Task requirements: Only the lines from the one with "Where should I" through the last line of the data below are to be duplicated, exactly and without pictures.

Stored data entries
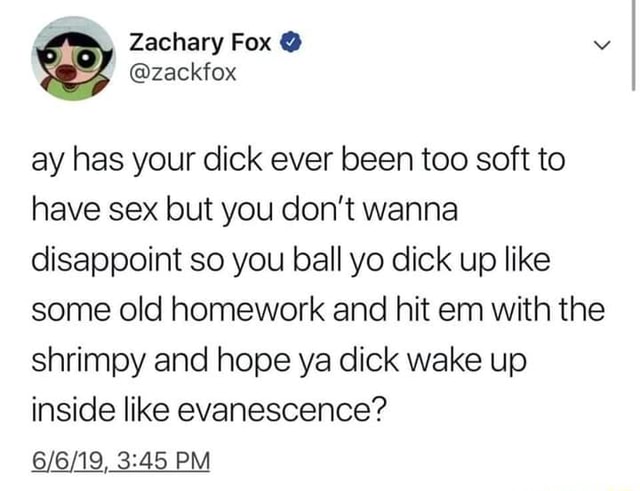Open Zachary Fox display name profile link
The width and height of the screenshot is (640, 491).
(x=200, y=43)
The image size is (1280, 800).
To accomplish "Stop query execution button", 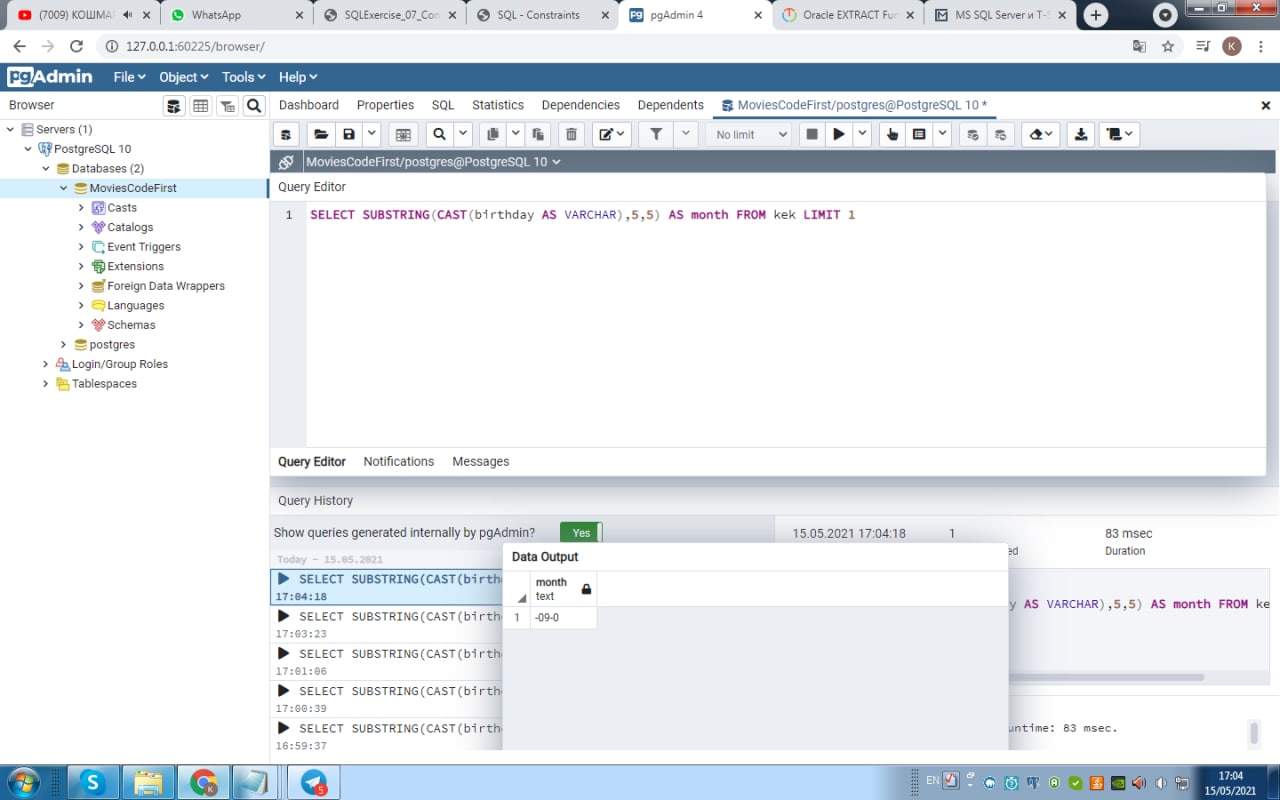I will 812,134.
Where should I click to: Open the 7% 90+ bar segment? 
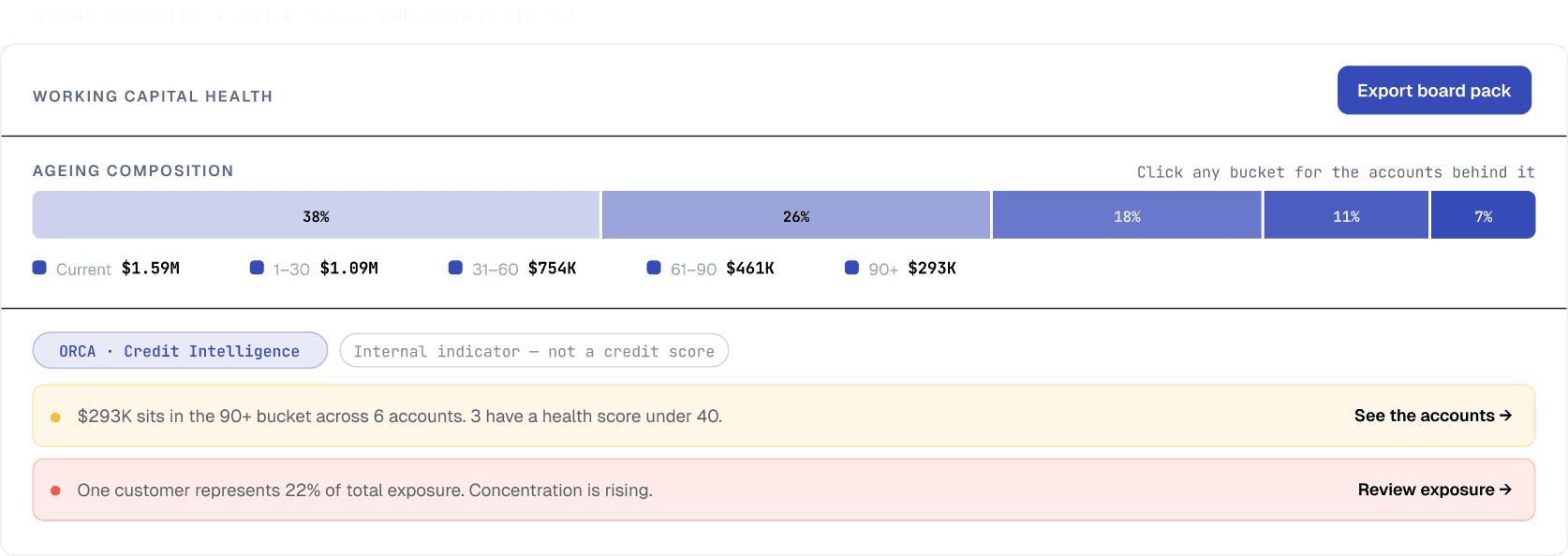tap(1483, 215)
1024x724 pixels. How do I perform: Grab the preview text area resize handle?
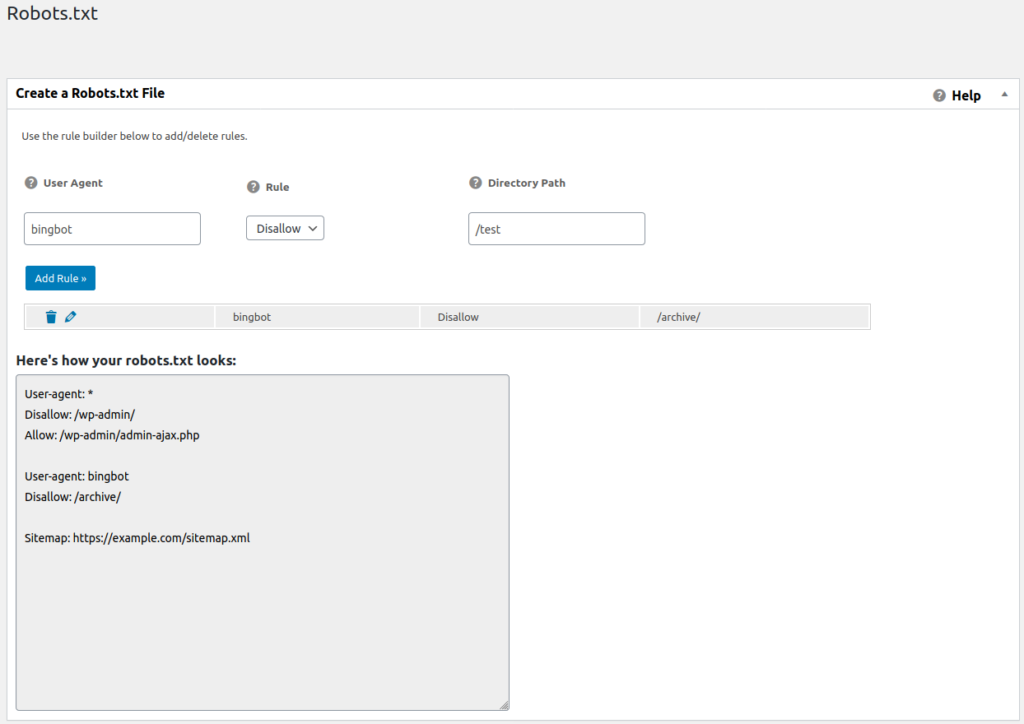pyautogui.click(x=504, y=705)
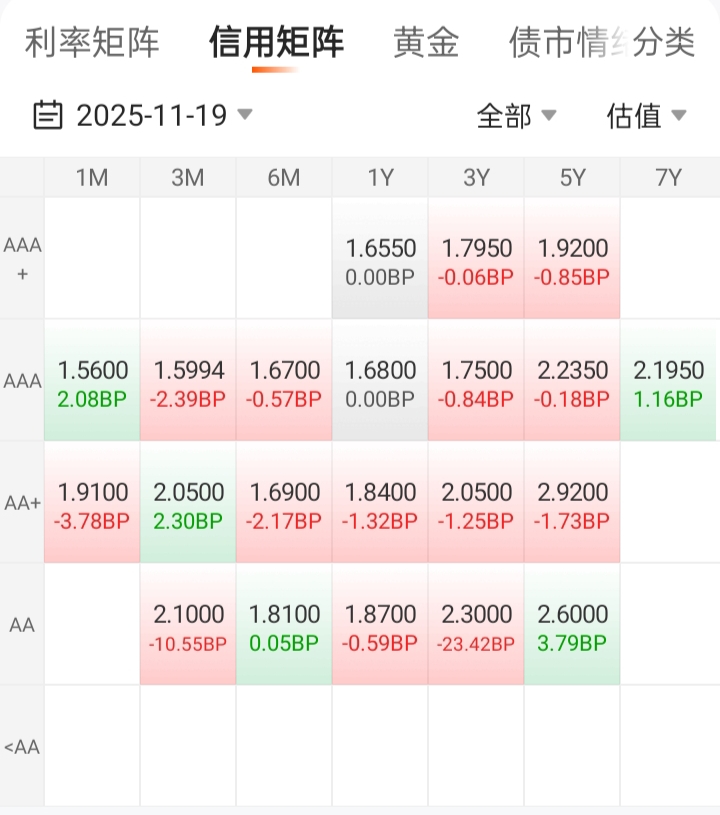Screen dimensions: 720x815
Task: Select the AAA 7Y cell showing 2.1950
Action: tap(668, 381)
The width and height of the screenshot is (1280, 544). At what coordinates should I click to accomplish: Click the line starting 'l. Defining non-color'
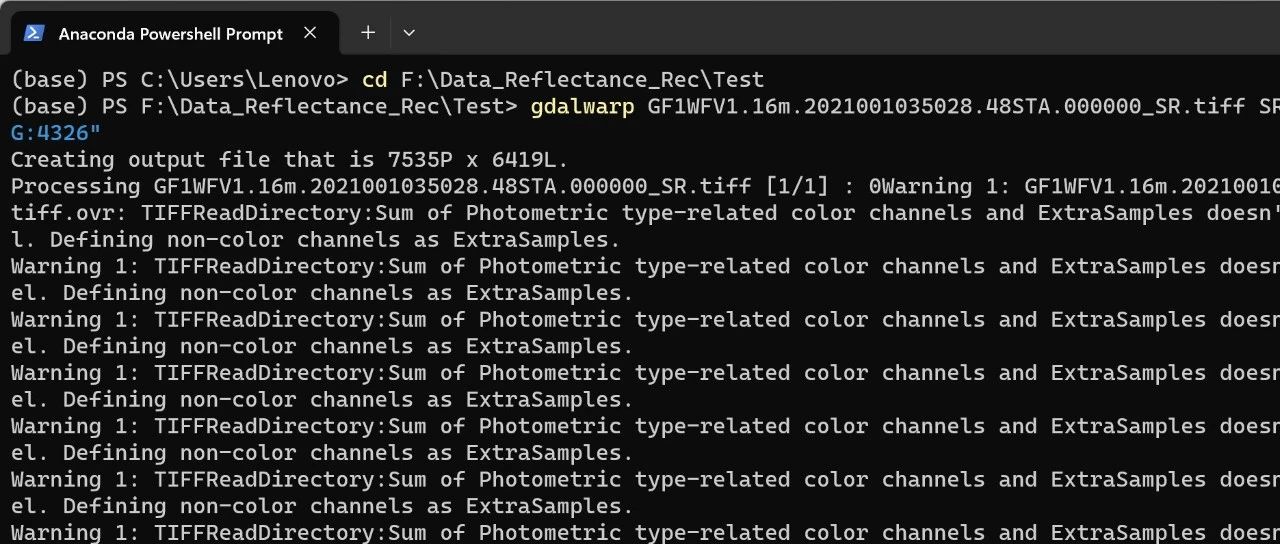(315, 239)
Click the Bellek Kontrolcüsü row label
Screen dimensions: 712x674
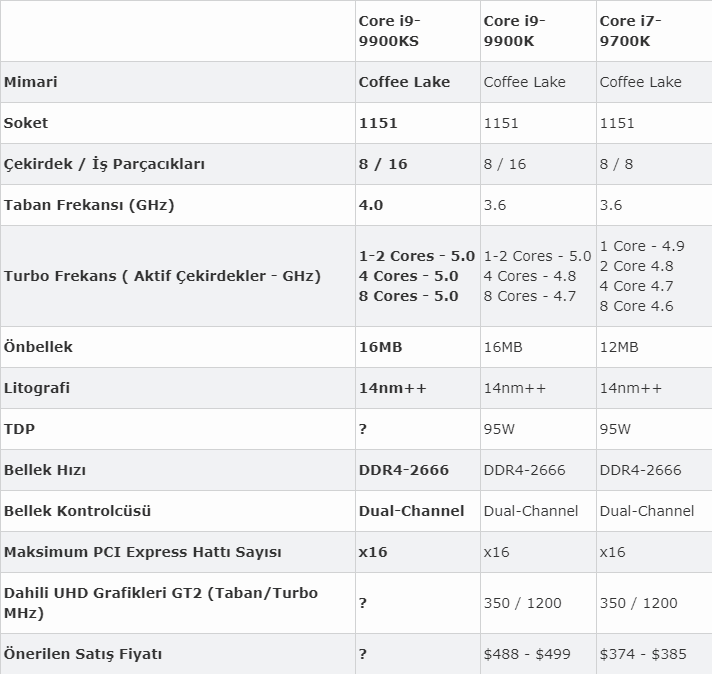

Finished task:
Where should I click to: Open the 7% 90+ bar segment? 
tap(1483, 215)
1024x724 pixels. How do I perform: Grab the preview text area resize handle?
pyautogui.click(x=504, y=705)
Screen dimensions: 720x815
Task: Select the AAA 7Y cell showing 2.1950
Action: tap(668, 381)
The width and height of the screenshot is (1280, 544). At what coordinates should I click to accomplish: Click the line starting 'l. Defining non-color'
(315, 239)
Click the Bellek Kontrolcüsü row label
Screen dimensions: 712x674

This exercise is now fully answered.